(Beginning of DATA FOR THIS EXERCISE)
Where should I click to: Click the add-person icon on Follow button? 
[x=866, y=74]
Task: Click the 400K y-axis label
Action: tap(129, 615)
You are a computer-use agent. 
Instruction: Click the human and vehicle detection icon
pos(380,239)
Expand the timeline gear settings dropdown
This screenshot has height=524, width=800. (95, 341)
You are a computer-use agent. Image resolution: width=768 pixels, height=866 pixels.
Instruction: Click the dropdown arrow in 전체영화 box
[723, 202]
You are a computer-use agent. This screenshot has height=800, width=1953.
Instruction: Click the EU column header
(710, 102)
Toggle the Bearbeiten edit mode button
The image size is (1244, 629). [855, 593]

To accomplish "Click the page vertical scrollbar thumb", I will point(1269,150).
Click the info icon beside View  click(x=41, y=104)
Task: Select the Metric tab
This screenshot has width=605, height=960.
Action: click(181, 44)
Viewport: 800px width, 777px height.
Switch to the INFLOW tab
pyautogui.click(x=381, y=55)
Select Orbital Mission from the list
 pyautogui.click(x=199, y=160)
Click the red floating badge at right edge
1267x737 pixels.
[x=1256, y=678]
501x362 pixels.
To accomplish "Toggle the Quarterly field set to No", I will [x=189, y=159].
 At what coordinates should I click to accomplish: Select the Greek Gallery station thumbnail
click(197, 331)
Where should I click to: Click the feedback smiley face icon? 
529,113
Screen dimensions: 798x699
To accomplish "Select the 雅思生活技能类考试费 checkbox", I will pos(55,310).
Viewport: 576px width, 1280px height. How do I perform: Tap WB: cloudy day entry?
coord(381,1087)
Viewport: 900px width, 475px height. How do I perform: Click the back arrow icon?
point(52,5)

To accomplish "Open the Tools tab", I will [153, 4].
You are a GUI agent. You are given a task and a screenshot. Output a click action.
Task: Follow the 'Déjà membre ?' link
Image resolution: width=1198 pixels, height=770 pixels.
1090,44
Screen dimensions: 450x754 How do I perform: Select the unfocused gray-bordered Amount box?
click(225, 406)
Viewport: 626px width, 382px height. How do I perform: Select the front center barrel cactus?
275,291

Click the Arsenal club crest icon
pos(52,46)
(End of DATA FOR THIS EXERCISE)
*PROMPT*
Once you have read the records, output each one exactly as written.

*EXERCISE RESULT*
Where should I click to: Click the add-person icon on Follow button? 
[x=866, y=74]
Task: Click the 400K y-axis label
Action: tap(129, 615)
You are a computer-use agent. 
Instruction: Click the human and vehicle detection icon
pos(380,239)
Expand the timeline gear settings dropdown
This screenshot has height=524, width=800. (95, 341)
You are a computer-use agent. Image resolution: width=768 pixels, height=866 pixels.
Instruction: Click the dropdown arrow in 전체영화 box
[723, 202]
You are a computer-use agent. This screenshot has height=800, width=1953.
Instruction: Click the EU column header
(710, 102)
Toggle the Bearbeiten edit mode button
The image size is (1244, 629). [855, 593]

To accomplish "Click the page vertical scrollbar thumb", I will point(1269,150).
Click the info icon beside View  click(x=41, y=104)
Task: Select the Metric tab
This screenshot has width=605, height=960.
Action: click(181, 44)
Viewport: 800px width, 777px height.
Switch to the INFLOW tab
pyautogui.click(x=381, y=55)
Select Orbital Mission from the list
 pyautogui.click(x=199, y=160)
Click the red floating badge at right edge
1267x737 pixels.
[x=1256, y=678]
501x362 pixels.
To accomplish "Toggle the Quarterly field set to No", I will [x=189, y=159].
 At what coordinates should I click to accomplish: Select the Greek Gallery station thumbnail
click(197, 331)
Where should I click to: Click the feedback smiley face icon? 
529,113
Screen dimensions: 798x699
To accomplish "Select the 雅思生活技能类考试费 checkbox", I will pos(55,310).
Viewport: 576px width, 1280px height. How do I perform: Tap WB: cloudy day entry?
coord(381,1087)
Viewport: 900px width, 475px height. How do I perform: Click the back arrow icon?
point(52,5)

To accomplish "Open the Tools tab", I will [153, 4].
You are a GUI agent. You are given a task and a screenshot. Output a click action.
Task: Follow the 'Déjà membre ?' link
Image resolution: width=1198 pixels, height=770 pixels.
1090,44
Screen dimensions: 450x754 How do I perform: Select the unfocused gray-bordered Amount box?
click(225, 406)
Viewport: 626px width, 382px height. How do I perform: Select the front center barrel cactus?
275,291

Click the Arsenal club crest icon
pos(52,46)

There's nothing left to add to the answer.